The historical Vakirflar hamam (Turkish bath) in Denizli is just a few hundred meters from Yildirim Hotel!
* Editor’s Note: Please know, the Germiyanoğlulları baths are open for men only. They is a modern facility near the new city square of Çinar which is open for women.
The building housing the hamam was originally built in 1246, as a Turkish Bath.
The Turkish Bath (Hamam) combines the functionality and the architectural elements of its predecessors in Anatolia, the Roman thermae and baths, with the central Asian Turkish tradition of steam bathing, ritual cleansing and respect for water.
Like its Roman predecessor, a typical hamam consists of three interconnected rooms:
The hot room; sıcaklık (caldarium),
The warm room; (tepidarium), which is the intermediate room;
The cool room; (frigidarium).
The ‘sıcaklık’ usually has a large domed ceiling decorated with small glass windows that create an ambient light. It also contains a large marble stone called göbek taşı (tummy stone) in the center of the room for guests to lie on. There are typically niches, with fountains. in every corner. This room is for soaking up steam and getting scrub massages. The ‘warm room’ is used for washing up with soap and water, and the ‘soğukluk’ is for relaxing, getting dressed,having a refreshing drink, and, where available, a nap in a private cubicle after the massage.

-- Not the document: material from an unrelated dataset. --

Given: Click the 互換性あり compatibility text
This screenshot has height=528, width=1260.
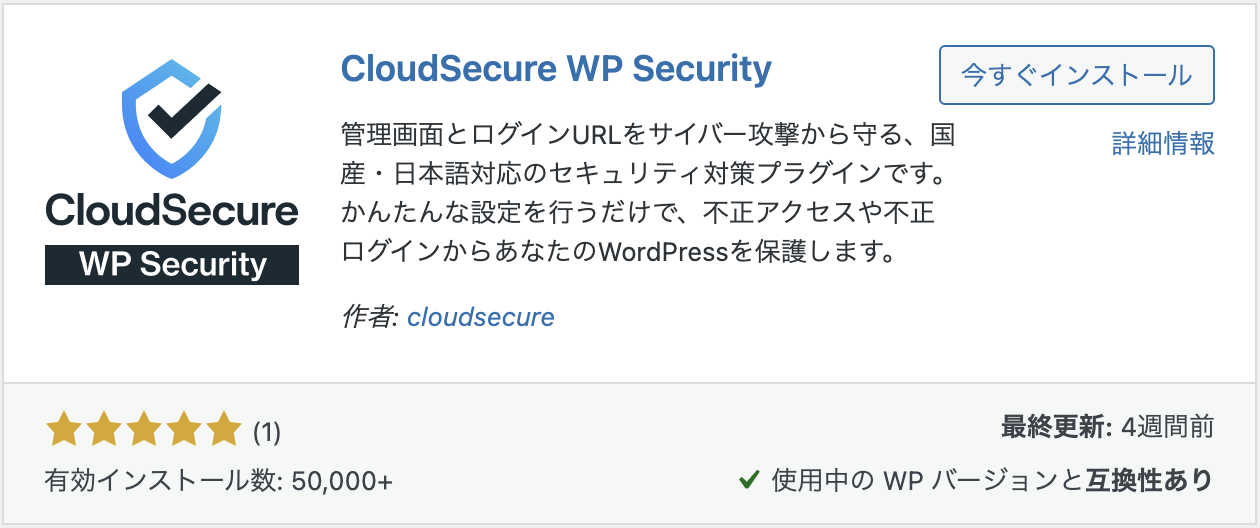Looking at the screenshot, I should (1150, 481).
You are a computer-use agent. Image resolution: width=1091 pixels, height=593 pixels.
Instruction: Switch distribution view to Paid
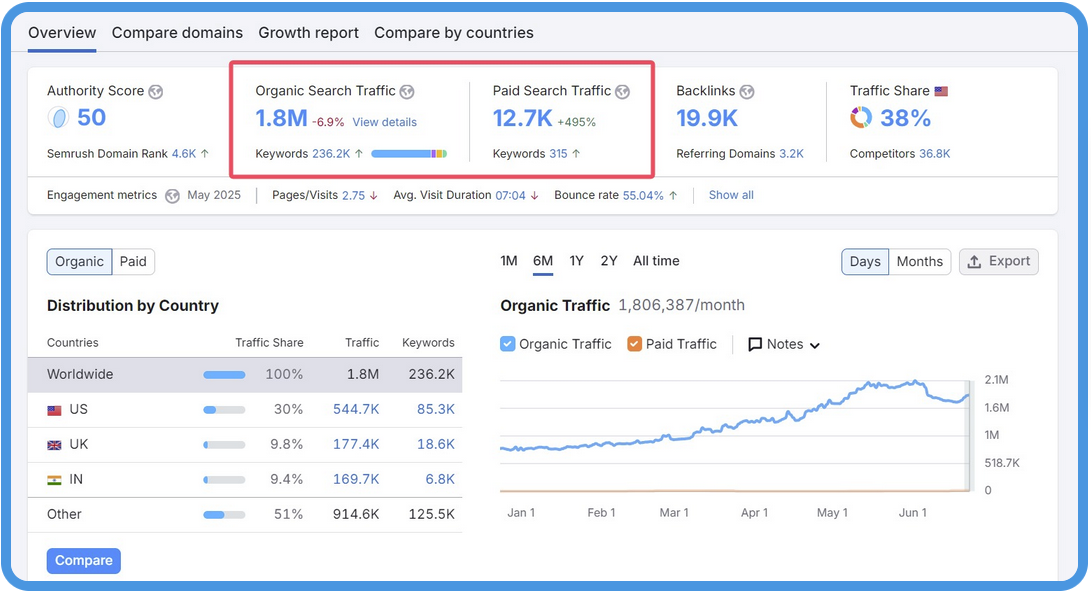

Several accessories from Roman times survive in modern hamams, such as the peştemal (a special cloth of silk and/or cotton to cover the body, like a towel), nalın (wooden clogs that prevent slipping on the wet tile floor, kese (a rough mitt for massaging), and sometimes jewel boxes, gilded soap boxes, mirrors, henna bowls, and perfume bottles.
In Ottoman times, hamams were social centers, and they were the only baths in Turkey until the mid-20th century when western-style tub-and-shower gained popularity.